I see Dead Caseys. Not really. The ones I’m looking for are all safely underground, but I still like graveyards. What’s the point of a headstone if no one comes to see it? Ever since I learned that there were relatives, regardless that they’re slightly distant (from my Great Great Grandfather’s 2nd marriage), I’ve wanted to come here. Having met and hung out with my half first-cousin twice-removed, Beverly, it was time to find the ones I didn’t get here in time to meet.
It was a sound night’s sleep, and I woke up to again hit my slow dial-up connection, again wade through a mountain of spam, and get some morning work done. Once cleaned up and ready to face Dubuque, I hit the coffee shop across the street. At another table a woman is working on a laptop while she nibbles her muffin. Could it be? Do I dare to hope? I open up my Powerbook and it happily hones in on a high-speed wireless connection. I like this coffee shop!
I spend more time working, reading email, writing my first blog entry, and then call Ken and Bev to see if they’re game for Day 2. They are and they come and get me.
First stop, Mt. Olivet Cemetery, final resting place of Mary Casey Paul (Michael Casey’s 2nd wife) and one of the son’s she had with Michael, Patrick the fireman. Not having received a response to the letter I wrote previously looking for plot locations, we arrive with no idea where they might be, and no sign of life at the cemetery office. I wander a bit, as do Ken and Bev, but it’s cold out and the brute force hunt doesn’t look promising. At a school across the street, the office secretary happily looks up the cemetery’s phone number and I call but get an answering machine. I leave a message. Back to hunting, my cell phone rings and the guy remembers my letter and directs me to the basic vicinity where he thinks I’ll find the relatives. Confident I’m now in the right ballpark, I’m still having little luck and getting discouraged. Will I strike out two days in a row?
No! I won’t. There’s Mary Casey Paul! It was a flat stone, very overgrown and covered in dirt, and I have no idea how I spotted it. I go and fetch Beverly from the car to bring her over to meet her grandmother. Although she’s lived her whole life in Dubuque, Beverly says she’s never once been here before and she’s obviously moved to come now. I grab some snow to was the stone off, and take some pictures.

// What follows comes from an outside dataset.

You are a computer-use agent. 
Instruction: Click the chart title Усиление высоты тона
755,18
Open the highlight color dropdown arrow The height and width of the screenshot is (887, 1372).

With that success, I continue the hunt to find her son Patrick. I’m hunting and hunting and hunting, nothing. I call the cemetery guy back and ask him if he can help again, and he tells me that Patrick is in the same plot as Mary and that if there’s no stone it may be he just doesn’t have one. Patrick was the Chief of the Dubuque Fire Department. His name is listed on the Iowa Firefighters Memorial, having died in the line of duty at the scene of the Hub Clothier’s Fire in 1952, and I’m not buying that he was buried in an unmarked grave. On a hunch, I try a whole different section. Ken and Bev follow slowly in the car, while I hunt up and down rows. Bingo! There’s Pat and his wife Carmelita! Nice to my half Great Great Uncle.
From the cemetery we go and start a driving tour of Dubuque. It’s always great to have a local show you around a new town, and Ken and Bev are excellent tour guides. They know every inch of this town and have a story for each one. It was really great. We saw the building that used to be Patrick’s fire house, and the shop that used to be Beverly’s salon. We viewed the Mississippi from high on the Bluffs, and from down by the riverside where dozens of eagles could be seen soaring and fishing between large floes of ice.
We go next to the Library, and after hunting and finding Casey trails in Dubuque City Directories, Kev and Bev leave me behind to carry on. I spent about an hour there. No major discoveries, but some evidence of Casey shadows from long ago.
Walking home, it’s starting to rain. The Dean Headquarters is on Main Street, as is my hotel, so I figure I’ll pop in to get a head start on tomorrow. I should know better than to think that I’ll pop in and say, “I’m here to volunteer tomorrow”. They didn’t hear that last word, and sat me right down to get to work preparing precient walking maps for use by volunteers the following day. But most importantly, I’m given my ‘Iowa Perfect Storm’ knit cap which is the tell tale icon of Dean volunteers in Iowa. After about an hour or so, I’ve finished organizing Precient 4 into six walking maps. I head out into the rain, frozen onto slippery sidewalks, and come back to my favorite Dubuque wireless Internet coffee shop (they serve pizza and beer too!), and that my friends catches us up. I’m taking my last swallow of beer, and signing off.